Authorities in Beijing issued an orange alert and ordered the closure of 2,100 highly polluting factories, the state-run China Daily newspaper reported, and of course, advised citizens to stay indoors.

On Chinese social media, some people have questioned why the government have not issued the highest warning – a red alert – which would restrict the number of cars on the road and shut down schools completely.

Given the above scenario, Chinese President Xi Jinping is taking the stage in Paris for the UN Conference of Parties (COP21) summit, which aims to strike a deal to limit global warming.

Interestingly, I read that the Paris Climate Talks (November 30-December 11, 2015) will emit 300,000 tons of CO2. I sure hope the talks are worth it!

I am not putting my hopes up though.
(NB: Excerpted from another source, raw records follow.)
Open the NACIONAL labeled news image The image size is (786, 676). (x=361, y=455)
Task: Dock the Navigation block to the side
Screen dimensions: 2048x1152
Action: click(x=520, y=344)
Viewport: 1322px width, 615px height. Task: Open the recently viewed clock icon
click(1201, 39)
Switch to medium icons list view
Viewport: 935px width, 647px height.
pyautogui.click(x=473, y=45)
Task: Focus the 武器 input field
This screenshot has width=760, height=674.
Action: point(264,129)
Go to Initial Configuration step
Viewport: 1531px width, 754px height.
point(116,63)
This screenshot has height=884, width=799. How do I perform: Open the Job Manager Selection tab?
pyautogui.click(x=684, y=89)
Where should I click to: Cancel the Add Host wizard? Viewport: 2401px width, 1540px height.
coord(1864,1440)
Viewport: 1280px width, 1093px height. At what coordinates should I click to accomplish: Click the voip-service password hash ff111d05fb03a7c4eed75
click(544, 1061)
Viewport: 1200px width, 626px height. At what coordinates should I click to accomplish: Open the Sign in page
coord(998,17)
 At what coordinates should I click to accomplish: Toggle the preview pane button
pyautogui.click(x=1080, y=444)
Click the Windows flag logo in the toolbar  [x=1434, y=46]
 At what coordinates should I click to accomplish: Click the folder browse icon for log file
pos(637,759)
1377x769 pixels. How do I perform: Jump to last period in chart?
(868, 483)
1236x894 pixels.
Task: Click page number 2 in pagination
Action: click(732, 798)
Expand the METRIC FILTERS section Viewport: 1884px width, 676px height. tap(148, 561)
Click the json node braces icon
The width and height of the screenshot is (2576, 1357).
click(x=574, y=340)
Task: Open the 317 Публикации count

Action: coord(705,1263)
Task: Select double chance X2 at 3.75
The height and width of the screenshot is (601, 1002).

I don’t even believe that the one hundred and ninety-five governments are entertaining any illusions whatsoever that there will be concrete commitments in Paris. It will be all talk and no action. As usual.

Just look at China. In case you didn’t know, China are the world's worst polluters. Their cities are swathed in smog, the water is polluted and the economy is hugely reliant on coal, the dirtiest form of energy.

And yesterday, a devastating Global Warming Policy Foundation report by Patricia Adams had said in so many words that China do not intend to sacrifice economic growth by reducing their carbon dioxide emissions.

[Note: Adams, an economist and executive director of Toronto-based Probe International, and she has been working with the Chinese environmental movement since the mid-Eighties – she is recognized as one of the West’s leading experts on the Chinese environmental economy].

Yet being the optimist that I am, I continue to hope. Still, there is this nagging feeling that I am going to be disappointed again.

On Wednesday evening, I was in KL’s Jalan Imbi to deliver my CC#4 titled “From India with Love”. I was voted Best Speaker and indeed, it was a good speech! And a good meeting too!